That's actually a little unfair. French stuff built since about the mid 80s is pretty rust-resistant. Far more so than BMWs, Mercedes, Hondas (and most other Japanese stuff), anything made by Ford or Vauxhall, and a lot of other stuff. French cars are more likely to shed panels than the panels are to get rusty.

On a related note, Fiats and Alfas are also non-rusty since about the 90s, contrary to their 1970s/1980s reputation. I think the poor reputations meant they went wild with the galvanising so they're massively rust-protected now.

A car is indeed a car, but unlike almost all of my friends, to me they are more than point-to-point modes of transportation.

Oh yeah, not saying you should deliberately go for something dull, but the ZX I mentioned is actually quite a decent choice, even with that diesel engine - it's basically a Peugeot 306 in different clothes. I'd prefer the 306 itself (still a better looking hatchback than anything Peugeot has produced since) but they're both cars you can have fun with on a twisty road.

Of course, the Almera was always praised for its handling too.


Insurance companies would likely run a mile - 2-litres is a bit large for first car territory. They'd even get a bit squiffy over the 1.6 model unfortunately.

My dad's 1.4 diesel Citroen AX struggled to make it up hills!

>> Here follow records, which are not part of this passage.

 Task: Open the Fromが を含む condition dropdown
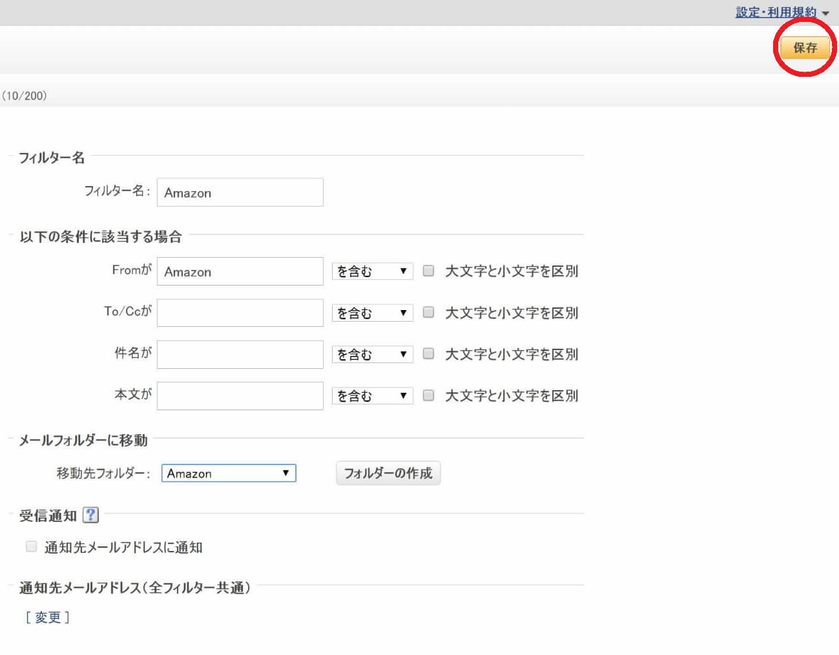coord(372,271)
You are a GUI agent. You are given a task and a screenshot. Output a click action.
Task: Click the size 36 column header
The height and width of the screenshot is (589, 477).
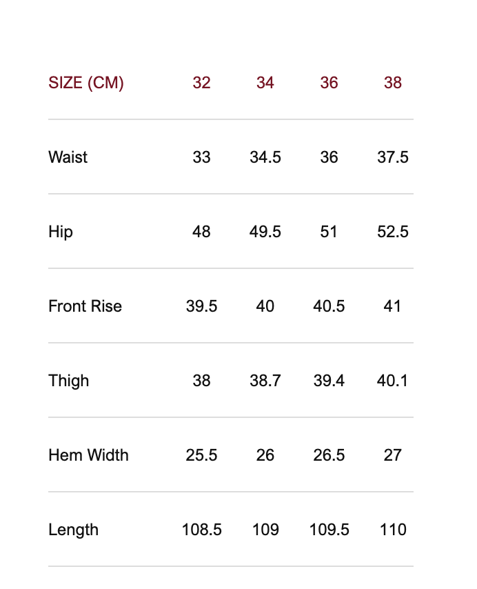tap(329, 83)
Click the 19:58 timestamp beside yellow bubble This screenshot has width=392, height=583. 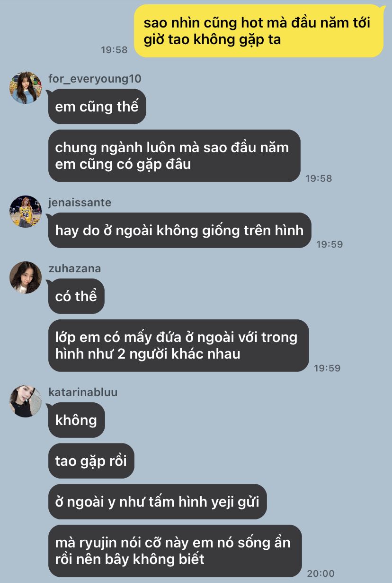(115, 49)
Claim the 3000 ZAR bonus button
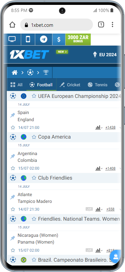This screenshot has height=272, width=125. tap(78, 39)
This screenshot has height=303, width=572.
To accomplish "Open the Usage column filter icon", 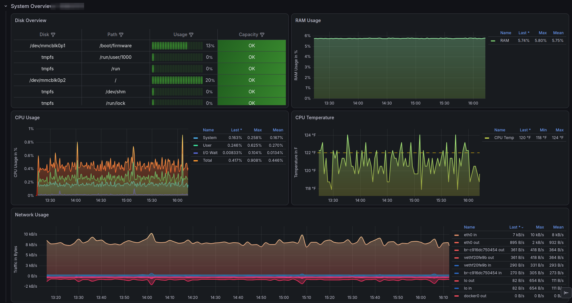I will (191, 35).
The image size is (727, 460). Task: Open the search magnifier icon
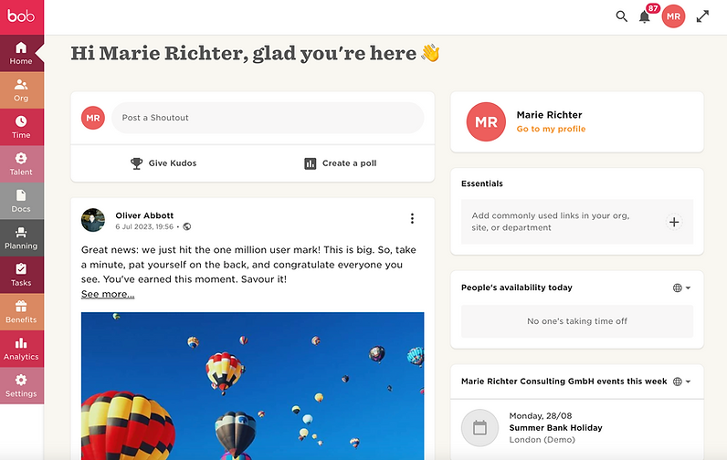621,16
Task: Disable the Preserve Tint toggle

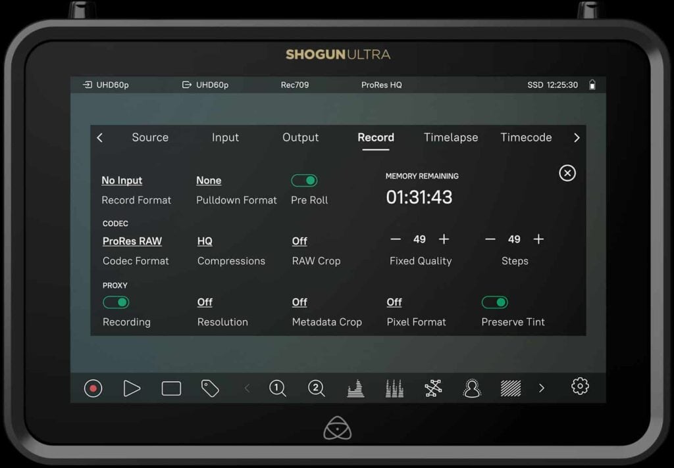Action: [x=496, y=302]
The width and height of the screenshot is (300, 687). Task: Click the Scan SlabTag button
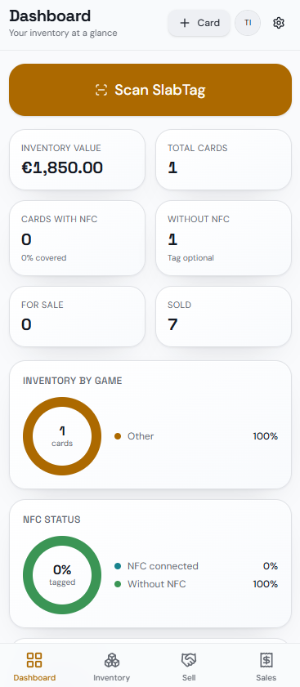pos(150,90)

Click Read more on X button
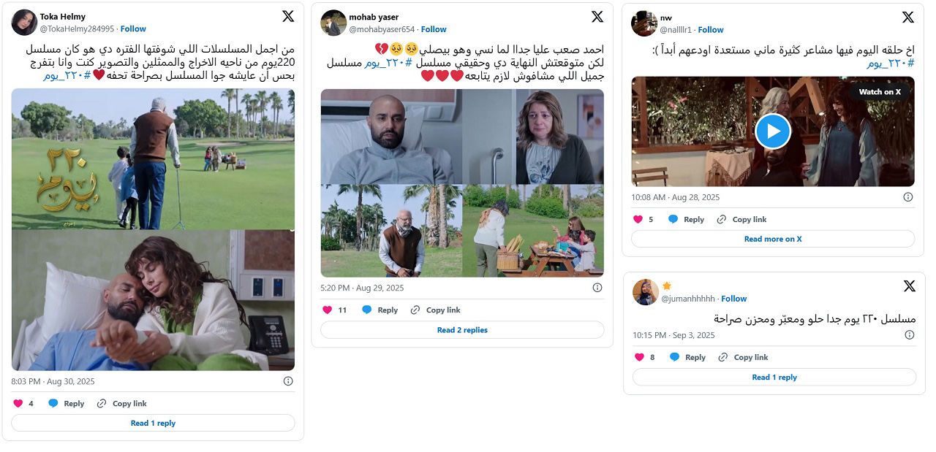point(773,239)
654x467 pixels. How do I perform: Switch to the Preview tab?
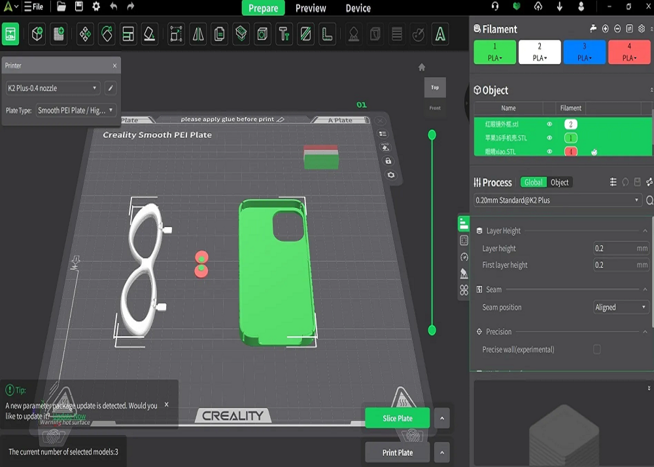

The 1.9s are a bit better - we made it over the Pyrenees four-up, after all. About 70-ish horsepower. I mean, it's still one of the slowest things I've driven, but only ranked alongside my own first car, which was a 60bhp Ford Fiesta. And next to my Beetle it's a top-fuel dragster...
 
The red Almera was a no-go, but there's a better, silver one near by.

In the meantime, I'm off to the car auctions tonight. Worth a look. Could find a few bargains, perhaps.